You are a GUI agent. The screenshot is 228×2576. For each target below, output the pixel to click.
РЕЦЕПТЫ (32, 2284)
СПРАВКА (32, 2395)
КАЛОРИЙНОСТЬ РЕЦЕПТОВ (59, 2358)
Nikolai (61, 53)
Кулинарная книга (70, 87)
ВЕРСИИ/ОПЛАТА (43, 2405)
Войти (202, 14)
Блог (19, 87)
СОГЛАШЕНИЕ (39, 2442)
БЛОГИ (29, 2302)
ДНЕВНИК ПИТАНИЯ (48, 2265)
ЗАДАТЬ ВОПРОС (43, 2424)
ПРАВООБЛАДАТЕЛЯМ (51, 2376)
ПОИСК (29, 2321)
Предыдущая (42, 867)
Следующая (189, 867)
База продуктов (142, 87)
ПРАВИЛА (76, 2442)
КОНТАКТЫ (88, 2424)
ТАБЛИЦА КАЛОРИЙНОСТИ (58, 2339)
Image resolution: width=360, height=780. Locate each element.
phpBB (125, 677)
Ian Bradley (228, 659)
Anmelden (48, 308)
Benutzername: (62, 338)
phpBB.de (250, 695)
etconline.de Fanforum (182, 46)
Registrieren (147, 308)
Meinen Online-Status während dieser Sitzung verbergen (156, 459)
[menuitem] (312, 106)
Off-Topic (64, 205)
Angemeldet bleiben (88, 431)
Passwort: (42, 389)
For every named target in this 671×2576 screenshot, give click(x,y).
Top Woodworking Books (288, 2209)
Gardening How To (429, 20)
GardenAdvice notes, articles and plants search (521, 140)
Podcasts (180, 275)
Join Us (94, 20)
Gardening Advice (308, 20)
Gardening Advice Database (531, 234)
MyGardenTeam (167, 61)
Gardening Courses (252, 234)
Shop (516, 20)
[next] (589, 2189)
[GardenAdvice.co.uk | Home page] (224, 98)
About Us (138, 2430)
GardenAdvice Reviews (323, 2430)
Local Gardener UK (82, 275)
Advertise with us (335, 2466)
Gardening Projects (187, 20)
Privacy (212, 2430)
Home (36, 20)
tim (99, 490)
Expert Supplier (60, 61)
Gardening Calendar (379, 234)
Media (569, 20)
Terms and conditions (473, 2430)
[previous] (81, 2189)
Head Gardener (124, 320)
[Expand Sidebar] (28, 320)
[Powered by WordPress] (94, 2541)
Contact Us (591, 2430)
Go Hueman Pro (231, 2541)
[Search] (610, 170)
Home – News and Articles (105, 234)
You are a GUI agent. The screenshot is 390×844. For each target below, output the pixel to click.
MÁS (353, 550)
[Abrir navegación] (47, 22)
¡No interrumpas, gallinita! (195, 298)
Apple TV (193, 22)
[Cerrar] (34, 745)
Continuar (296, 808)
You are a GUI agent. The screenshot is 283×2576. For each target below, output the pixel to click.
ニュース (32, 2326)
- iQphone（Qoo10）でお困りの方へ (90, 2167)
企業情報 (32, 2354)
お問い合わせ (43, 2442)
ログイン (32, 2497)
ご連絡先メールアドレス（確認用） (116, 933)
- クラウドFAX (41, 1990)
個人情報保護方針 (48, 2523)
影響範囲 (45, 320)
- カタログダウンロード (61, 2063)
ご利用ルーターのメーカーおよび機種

# # # # #

> _What you will do_
Output each line exactly, from the first line of the data down to the line that contains "[previous] (81, 2189)", both included.

> _Finished exercise_
You are a GUI agent. The screenshot is 228×2576. For each target below, output the pixel to click.
РЕЦЕПТЫ (32, 2284)
СПРАВКА (32, 2395)
КАЛОРИЙНОСТЬ РЕЦЕПТОВ (59, 2358)
Nikolai (61, 53)
Кулинарная книга (70, 87)
ВЕРСИИ/ОПЛАТА (43, 2405)
Войти (202, 14)
Блог (19, 87)
СОГЛАШЕНИЕ (39, 2442)
БЛОГИ (29, 2302)
ДНЕВНИК ПИТАНИЯ (48, 2265)
ЗАДАТЬ ВОПРОС (43, 2424)
ПРАВООБЛАДАТЕЛЯМ (51, 2376)
ПОИСК (29, 2321)
Предыдущая (42, 867)
Следующая (189, 867)
База продуктов (142, 87)
ПРАВИЛА (76, 2442)
КОНТАКТЫ (88, 2424)
ТАБЛИЦА КАЛОРИЙНОСТИ (58, 2339)
Image resolution: width=360, height=780. Locate each element.
phpBB (125, 677)
Ian Bradley (228, 659)
Anmelden (48, 308)
Benutzername: (62, 338)
phpBB.de (250, 695)
etconline.de Fanforum (182, 46)
Registrieren (147, 308)
Meinen Online-Status während dieser Sitzung verbergen (156, 459)
[menuitem] (312, 106)
Off-Topic (64, 205)
Angemeldet bleiben (88, 431)
Passwort: (42, 389)
For every named target in this 671×2576 screenshot, give click(x,y).
Top Woodworking Books (288, 2209)
Gardening How To (429, 20)
GardenAdvice notes, articles and plants search (521, 140)
Podcasts (180, 275)
Join Us (94, 20)
Gardening Advice (308, 20)
Gardening Advice Database (531, 234)
MyGardenTeam (167, 61)
Gardening Courses (252, 234)
Shop (516, 20)
[next] (589, 2189)
[GardenAdvice.co.uk | Home page] (224, 98)
About Us (138, 2430)
GardenAdvice Reviews (323, 2430)
Local Gardener UK (82, 275)
Advertise with us (335, 2466)
Gardening Projects (187, 20)
Privacy (212, 2430)
Home (36, 20)
tim (99, 490)
Expert Supplier (60, 61)
Gardening Calendar (379, 234)
Media (569, 20)
Terms and conditions (473, 2430)
[previous] (81, 2189)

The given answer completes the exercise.